This is a love affair that stretches back more than fifty years and was, without doubt influenced by my late father who was a steam locomotive engineer. Not an” Engineer” in the American sense of what we call a Driver, but rather he used to build and maintain those behemoths. Some of my earliest memories are of sitting beside railway lines excitedly watching steam trains thunder by. In later years I was fortunate to learn to fire and drive steam trains myself, both on heritage lines and most exciting of all, professionally on special excursion trains on the main line. I never forgot that small boy standing by the line side and often had to pinch myself that I was actually getting paid for what I was doing! Having left the rail industry some years ago now, I am occasionally lucky enough to be invited to keep my hand in on a heritage line from time to time, which is nice.

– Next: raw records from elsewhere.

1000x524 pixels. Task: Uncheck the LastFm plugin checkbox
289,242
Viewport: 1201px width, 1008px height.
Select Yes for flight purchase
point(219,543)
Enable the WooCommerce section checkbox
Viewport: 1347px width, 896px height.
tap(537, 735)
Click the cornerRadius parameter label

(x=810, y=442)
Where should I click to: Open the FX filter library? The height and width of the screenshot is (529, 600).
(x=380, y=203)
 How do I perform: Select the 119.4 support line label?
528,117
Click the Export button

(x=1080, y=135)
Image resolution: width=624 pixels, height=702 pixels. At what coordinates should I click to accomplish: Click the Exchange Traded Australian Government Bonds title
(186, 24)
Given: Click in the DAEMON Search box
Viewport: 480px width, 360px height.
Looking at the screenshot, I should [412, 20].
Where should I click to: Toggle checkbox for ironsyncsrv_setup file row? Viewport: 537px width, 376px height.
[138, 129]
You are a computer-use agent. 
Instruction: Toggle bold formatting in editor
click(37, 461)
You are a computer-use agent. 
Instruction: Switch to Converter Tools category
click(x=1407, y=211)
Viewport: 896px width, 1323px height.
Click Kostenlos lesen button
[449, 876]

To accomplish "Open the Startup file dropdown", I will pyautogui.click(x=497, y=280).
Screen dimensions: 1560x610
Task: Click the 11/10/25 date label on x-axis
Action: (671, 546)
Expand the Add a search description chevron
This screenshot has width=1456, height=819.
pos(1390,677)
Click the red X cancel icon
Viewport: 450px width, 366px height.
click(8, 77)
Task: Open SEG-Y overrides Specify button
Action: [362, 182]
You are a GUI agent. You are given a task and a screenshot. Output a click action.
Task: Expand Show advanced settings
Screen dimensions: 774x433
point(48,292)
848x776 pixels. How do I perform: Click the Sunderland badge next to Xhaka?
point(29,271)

Last week I got news that an excursion train would be visiting Cornwall and as the railway line is only about twenty minutes away from Dookes H.Q. by Harley, it would have been a shame not to go and watch the train go by… and so there we were, Harley and I, enjoying the evening sun near Bodmin Parkway last Sunday.

The railway line here winds and climbs eastwards through the oak and beech woodland. It really was a lovely evening, birds sang in the trees and the air was still. Then from the west I could make out the syncopated beat of a three cylinder locomotive working hard against the gradient and coming our way. The distinctive sound signature told me that this was a type of loco known as a Bullied Pacific, (O.V.S. Bullied was the designer and “Pacific” refers to the wheel arrangement of 4-6-2) and one of my favourite classes, both to work on and as a youngster, to watch go by! Time then seemed to rewind, there was no-one else there and this really was just like watching trains go by as a kid again. The steady beat grew louder, echoing through the trees and calling attention to the train’s progress. The steels rails began to sing announcing the imminent arrival and the hairs on the back of my neck stood up, this really was just like the old days!

Then she was upon us, a quick photo and she was gone, like the poem says, “Each a glimpse, then gone forever”, wow and what a glimpse!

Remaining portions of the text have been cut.